What you need to do >>
Please repeat the listing below, swapping "Test" for "Submit" and leaving everything else as it is.

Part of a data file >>

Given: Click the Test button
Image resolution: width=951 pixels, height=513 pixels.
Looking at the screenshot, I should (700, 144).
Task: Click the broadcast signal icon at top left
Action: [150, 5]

Complete response >>
Given: Click the Submit button
Image resolution: width=951 pixels, height=513 pixels.
Looking at the screenshot, I should (700, 144).
Task: Click the broadcast signal icon at top left
Action: [150, 5]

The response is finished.